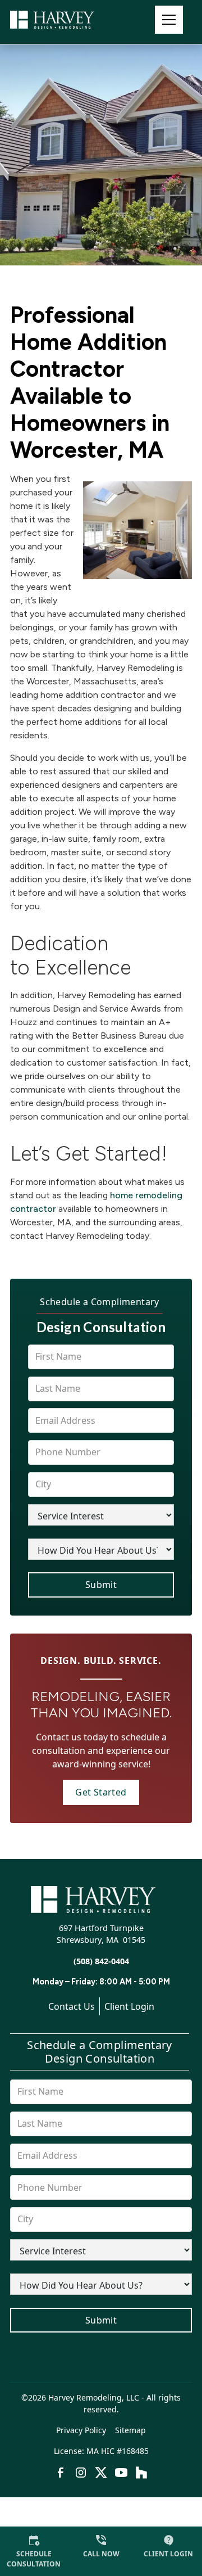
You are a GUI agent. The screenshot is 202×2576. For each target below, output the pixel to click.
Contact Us (71, 2006)
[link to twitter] (101, 2472)
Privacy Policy (81, 2430)
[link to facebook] (60, 2472)
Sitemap (130, 2430)
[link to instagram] (81, 2472)
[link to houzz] (141, 2472)
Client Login (129, 2006)
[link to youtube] (121, 2472)
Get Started (100, 1792)
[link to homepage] (66, 19)
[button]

=== Task description ===
Every record above must reappear exactly in the answer, minus its pictures.

=== Response for this exercise ===
You are a GUI agent. The screenshot is 202×2576. For each target below, output the pixel to click.
Contact Us (71, 2006)
[link to twitter] (101, 2472)
Privacy Policy (81, 2430)
[link to facebook] (60, 2472)
Sitemap (130, 2430)
[link to instagram] (81, 2472)
[link to houzz] (141, 2472)
Client Login (129, 2006)
[link to youtube] (121, 2472)
Get Started (100, 1792)
[link to homepage] (66, 19)
[button]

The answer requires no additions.